2) Though it grouped fairly well, it wasn't drastically better than factory loads and less so than my reloads using polymer tipped bullets. I am not afraid to push the 30/30 out to 200 yards with round nosed bullets and that I can still get standard factory 30/30 ammo for under $9 compared to the $17 Leverevolution costs which makes for nearly double the practice for the same price. Compared to reloads there is a much greater price discrepancy. Also figure the number of 30/30s that have open sights and the difficulty making good shots out to 150 yards and it makes even less sense to use this ammo.
3) As I said, if I realistically expect shots over 200 yards I'll pick a firearm/cartridge better suited to that. Out to 200 yards with a decent scope and some practice at that range standard round nose bullets do fine. I prefer 150 gr soft points over the 170 gr versions as they seem to open up a bit more. Even better are the hollow points but they are much harder to find on the shelf. One can get them mail order but at a higher cost due to shipping. Even with Leverevolution the loading is limited by the platform. A Marlin 336 or Winchester 94 was not built to shoot at long ranges. In this case the gun is definitely less capable than the loading. In a Remington 788, T/C Contender, NEF Handi-Rifle, or even a Savage/Stevens bolt like I have it may be a decent option but certainly not if one reloads. I can get the same performance and numbers with the previously mentioned Ballistic Tips but with less velocity ergo recoil. If one doesn't reload the Hornady is the only other option.

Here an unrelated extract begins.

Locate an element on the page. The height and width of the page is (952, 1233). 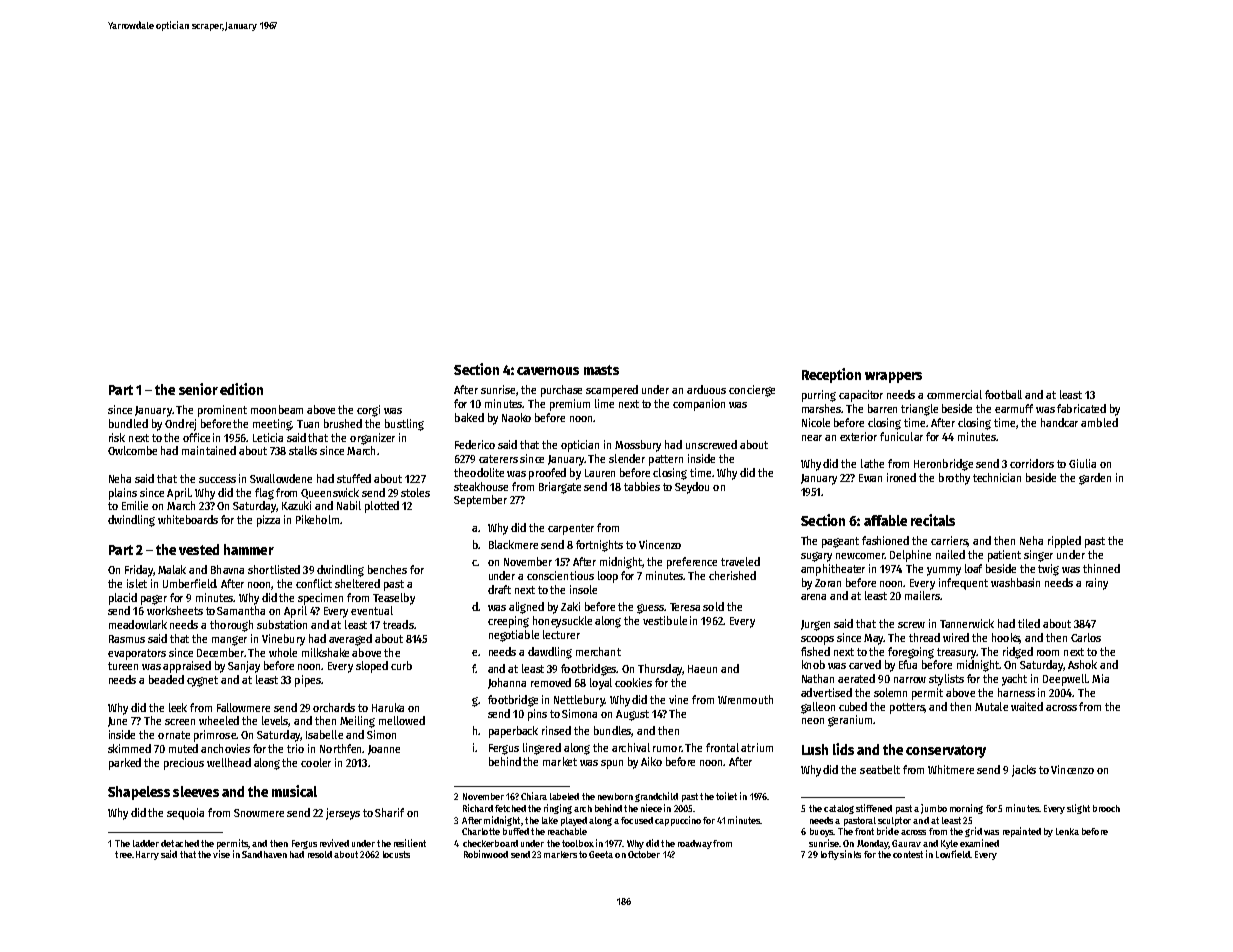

I am certainly not hesitant to give kudos to a new product, I am a fan of the Barnes copper bullets and have been so for a long time. Even now I often feel like a lone voice in the wilderness on the subject. I also jumped on the big game version of the Ballistic Points. Talk about a lone voice, many still think of them as only varmint bullets, even in the .338 mag! I am not against anyone having their pet loads but in this instance I just don't see the need. Now if it were a 170 gr Nosler Partition or other heavy duty bullet to use on blackbears I would endorse it whole heartedly!! The number of people who use their 30/30 for bear are pretty great and the standard 170 gr bullet is stressed pretty good at the typical close ranges found over baits or behind hounds. Something stouter to provide deeper penetration or even to just hold together when a heavy bone is contacted would be great. I am not against new, just practical.